◆ Stored data entries
# # # # # # #

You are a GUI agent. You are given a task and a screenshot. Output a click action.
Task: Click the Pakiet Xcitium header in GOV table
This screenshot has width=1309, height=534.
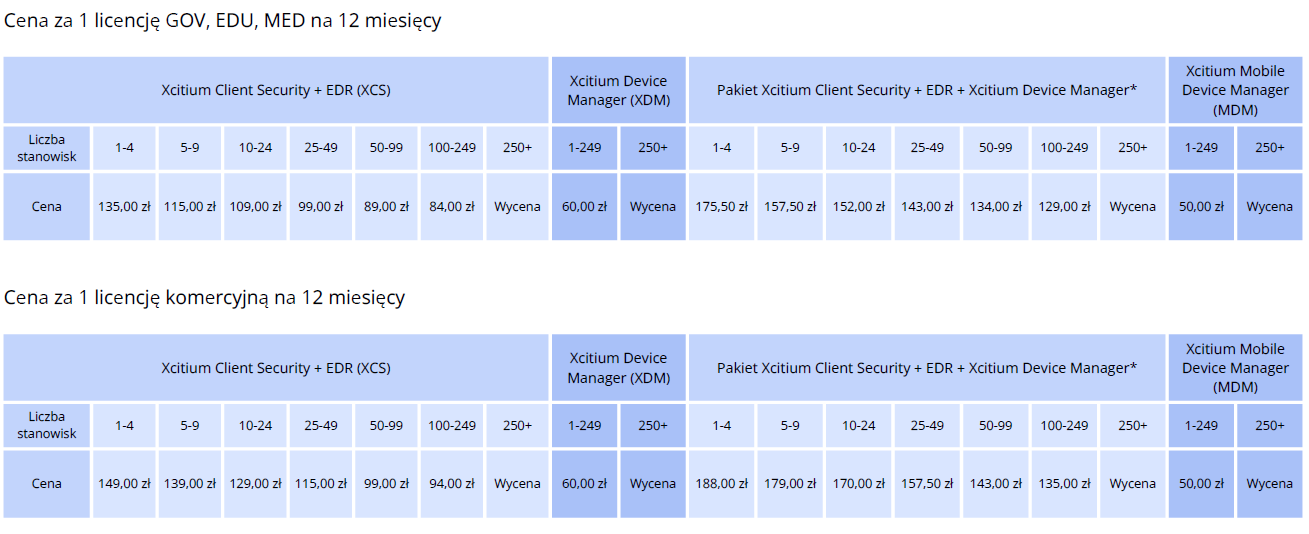tap(927, 90)
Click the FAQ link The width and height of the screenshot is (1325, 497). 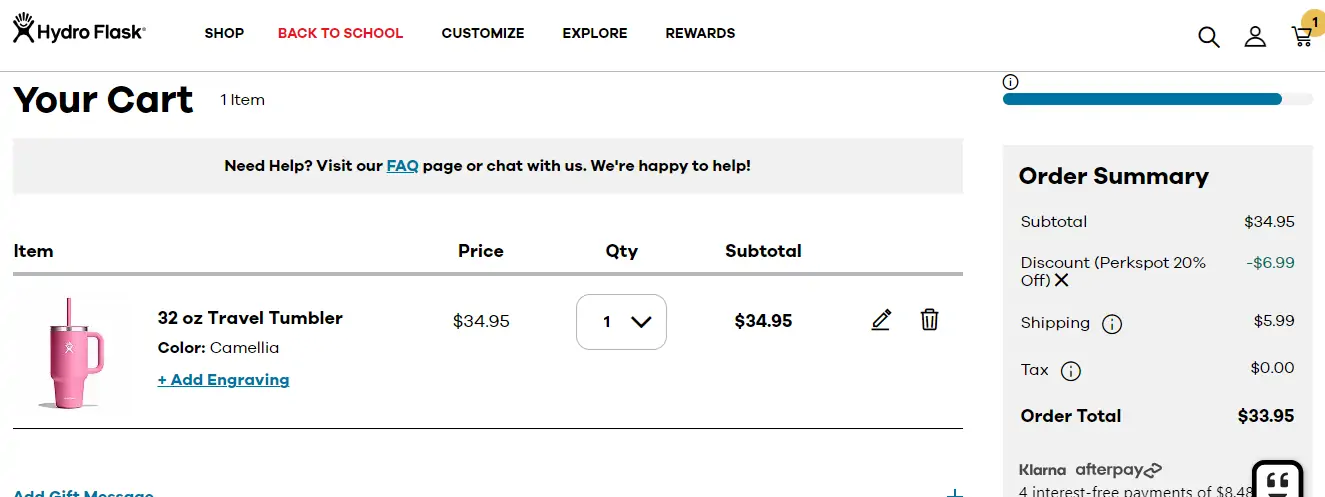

# # # # # # #

◆ EXERCISE BRIEF
Reproduce the final stretch of lines exactly: the line containing "This screenshot has width=1309, height=534." through the last line of the data, both included. Pictures do not belong in the copy.

◆ TASK RESPONSE
This screenshot has width=1309, height=534.
tap(927, 90)
Click the FAQ link The width and height of the screenshot is (1325, 497). 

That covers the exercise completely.